提起美国的司法,或许大家会想起米兰达诉亚利桑那州案,该案创设的“米兰达警告”,在电影里几乎成为一句经典的台词。根据该规则,犯罪嫌疑人有权保持沉默。又或许大家会想起辛普森杀妻案,该案中富有的黑人橄榄球明星辛普森斥巨资组建的辩护“梦之队”,利用排除一切合理怀疑规则,使其免予牢狱之灾。美国法律似乎对犯罪嫌疑人的权利在程序上设定了重重保护措施,其周全之程度,甚至有时令善良的人们愤愤不平。不过当犯罪嫌疑人为少数族裔、穷人、妇女、儿童或者智障者时,情况似乎有所不同,除了程序的保护,歧视与反抗、苦难与救赎亦并不罕见。布莱恩·史蒂文森所著的《正义的慈悲》,就为我们提供了一个这样的样本。

门罗县的凶杀案

阿拉巴马州的门罗县是《杀死一只知更鸟》的作者哈珀·李的家乡。1986年11月1日上午11点多,该县某洗衣店里发生了一起凶杀案。被害人隆达·莫里森,一个年轻漂亮的白人姑娘,背部中了三枪,倒在繁华的商业区。
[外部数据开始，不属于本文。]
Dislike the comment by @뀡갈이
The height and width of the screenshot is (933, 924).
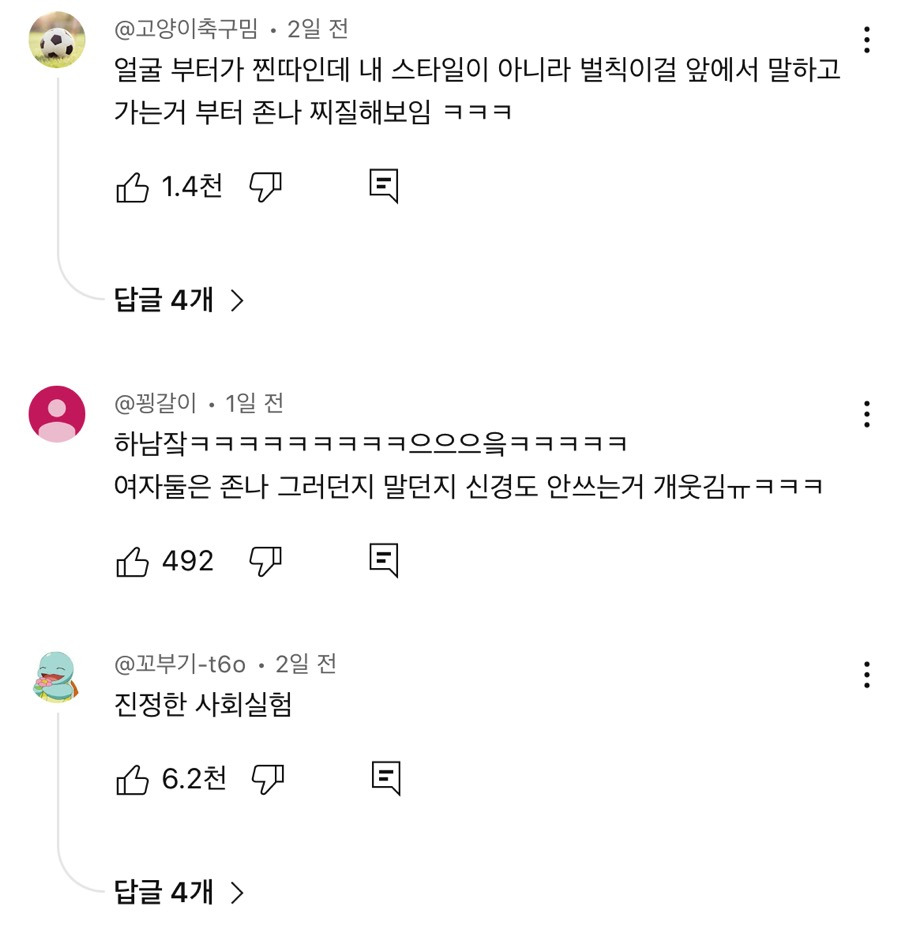click(x=265, y=561)
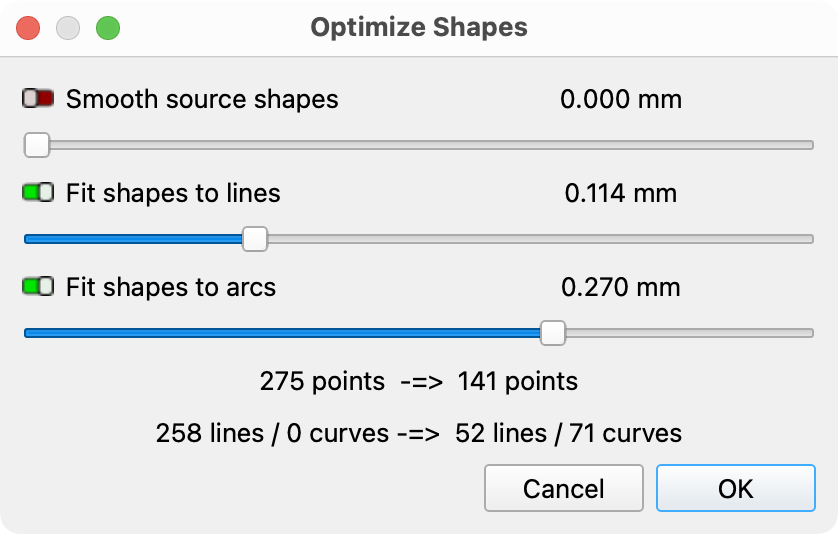Click the Smooth source shapes slider handle

[37, 145]
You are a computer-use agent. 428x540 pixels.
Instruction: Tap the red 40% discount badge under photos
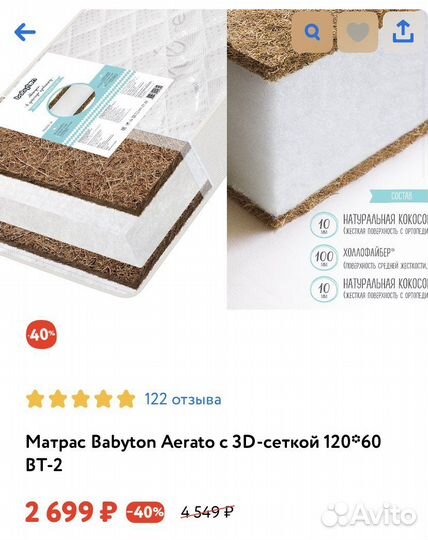point(42,334)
警方用尽了手头所有的线索却一无所获。几个星期后,人们开始私下议论警察的无能,随后逐渐变成公然批评。恰在此时,因另一谋杀案被捕的拉尔夫·迈尔斯为了减轻罪责指证

沃尔特·麦克米利安是莫里森谋杀案的杀人凶手,并在警方的诱导下指控麦克米利安鸡奸了他。警方随即逮捕了麦克米利安。在看守所,以监狱告密者闻名的黑人青年比尔·胡克斯向侦查员报告说,他在莫里森凶杀案发生时开车经过洗衣店,并指认麦克米利安的卡车就是他在6个月前洗衣店外看到的那辆。检察官以迈尔斯和胡克斯的证言作为证据指控麦克米利安谋杀,麦克米利安被判处死刑。
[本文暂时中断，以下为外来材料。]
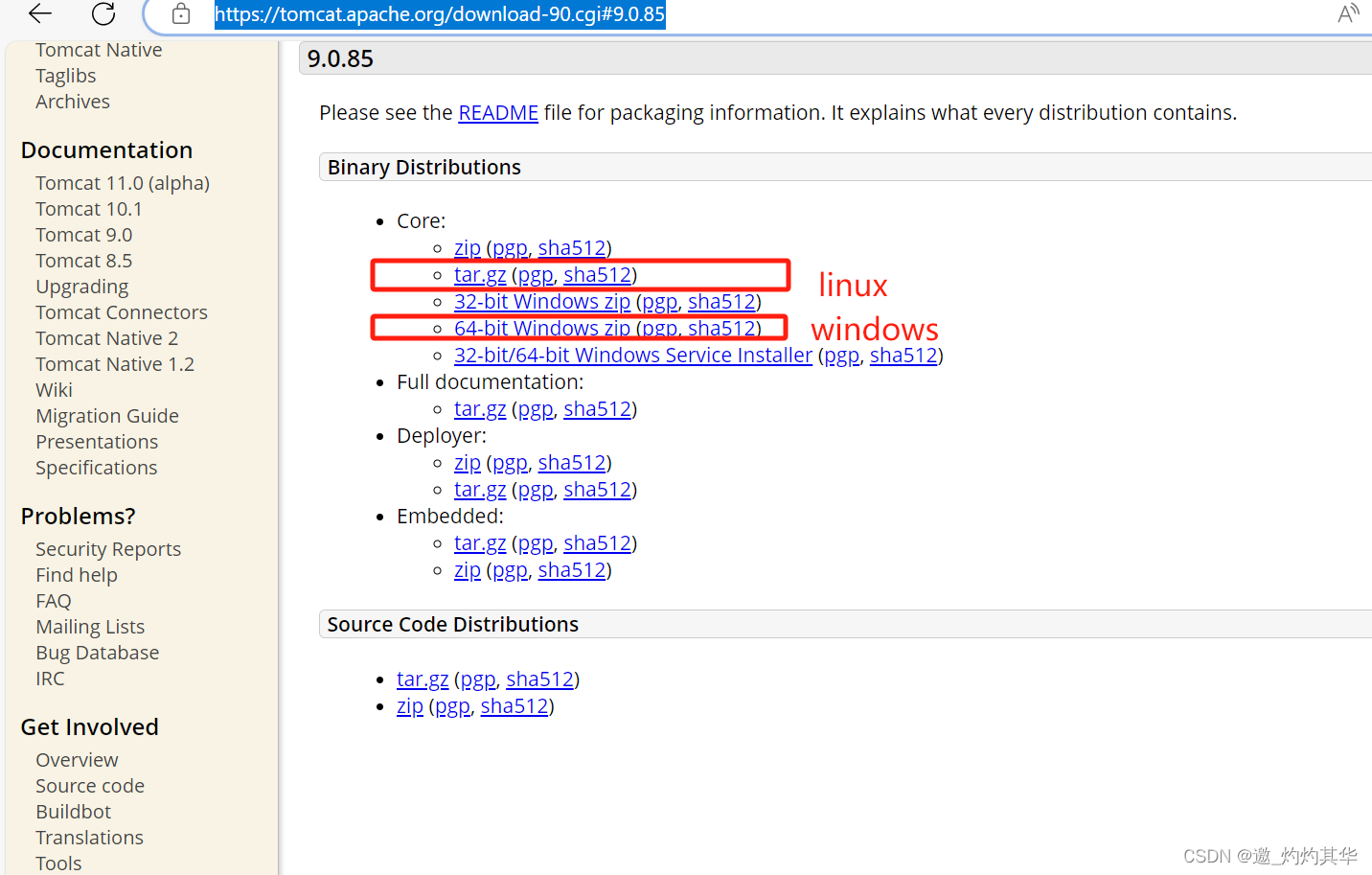The height and width of the screenshot is (875, 1372).
Task: Open Tomcat 9.0 documentation
Action: coord(83,234)
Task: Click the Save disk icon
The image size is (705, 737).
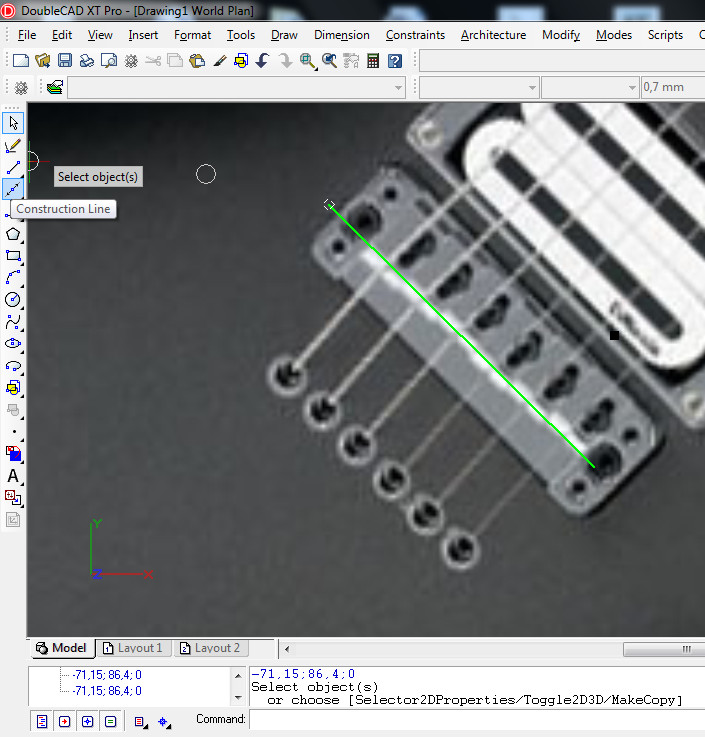Action: (x=65, y=61)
麦克米利安是一个已婚并拥有三个孩子的木材商,几个星期之前他因与年轻的已婚白人女性卡伦·凯利有染而声名扫地。彼时正就职于南方囚犯辩护委员会的史蒂文森为麦克米利安提供法律援助。经过艰苦的工作,他发现了麦克米利安无罪的证据:在凶杀案发生当天,麦克米利安一直与家人和朋友在自家的院子里烤鱼并出售;他的卡车在案发 6个月之后才改装成胡克斯指认时的样子;警方曾支付给胡克斯 5000 美元,并在其指证麦克米利安后将之从监狱释放。更关键的是,备受煎熬的迈尔斯此时也承认其对麦克米利安的指控纯属捏造。
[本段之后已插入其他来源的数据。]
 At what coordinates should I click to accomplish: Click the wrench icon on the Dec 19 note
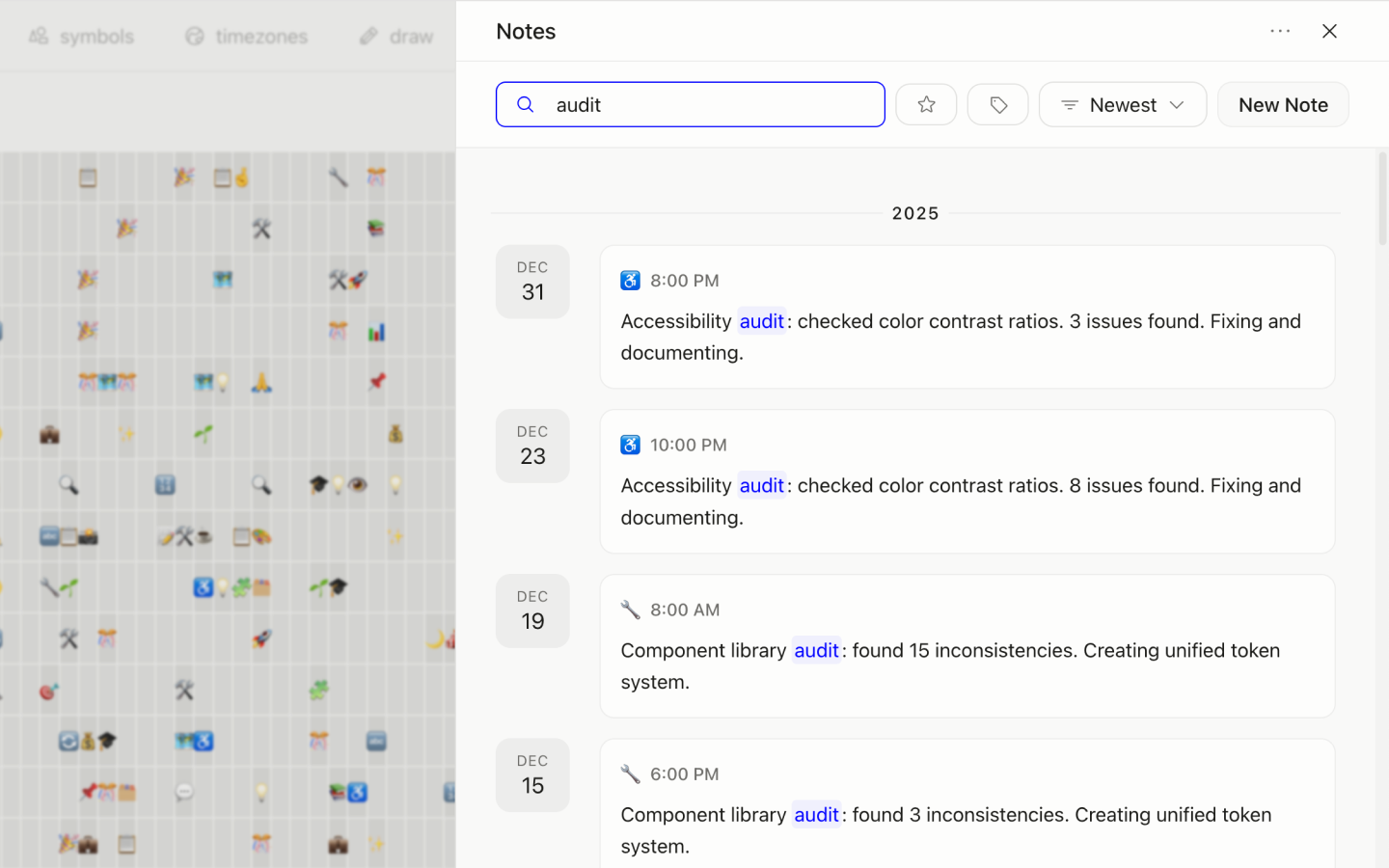coord(630,609)
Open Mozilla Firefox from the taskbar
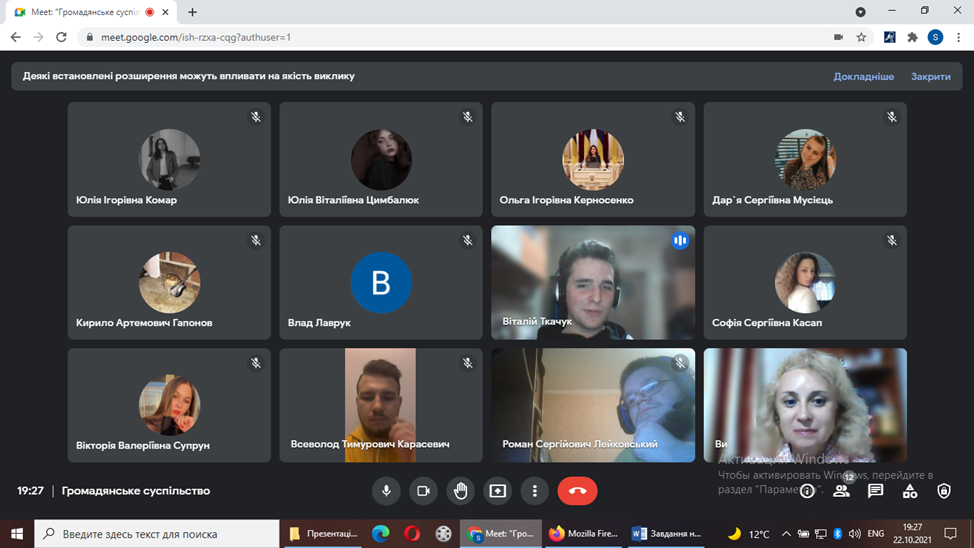This screenshot has height=548, width=974. [584, 534]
麦克米利安最终被无罪释放,但此时距离麦克米利安被关进死囚区已经过去了6年。释放后的麦克米利安利用其能得到的数量不多的赔偿款开始了新的生活,但并不圆满。妻子离开了他,生意失败,最后他得了痴呆症,在对死囚区的恐惧中,走完了他的一生。

“死囚犯”是如何炼成的?

掩卷之余,若有所思。作者写作本书,显然不仅仅是为了讲述一个死囚犯与自由人惊天逆转的传奇故事。分析作者提供的素材,下面这个问题的答案似乎隐约可见:哪些因素促使麦克米利安被“塑造”成一个死囚犯?

选票压力。美国的警察和检察官由人民选举产生的政府组建,能否任职取决于人民的选票,自不待言。更为重要的是,不同于其他更多的州,阿尔巴马州法官遴选同样采用政治选举模式,法官的职位去留亦取决于民众的选票。同时,法律赋予了警察、检察官和法官对刑事案件而导致的民事责任的豁免权,消解了其滥用权力的制约。基于这两个原因,在凶杀案震惊全县、舆论沸腾之际,面对人们快速侦破本案的要求,无论是警察、检察官,还是法官,“尽快”抓住凶手是当务之急,因此选择性忽略某些证据、甚至制造伪证亦就在所难免了。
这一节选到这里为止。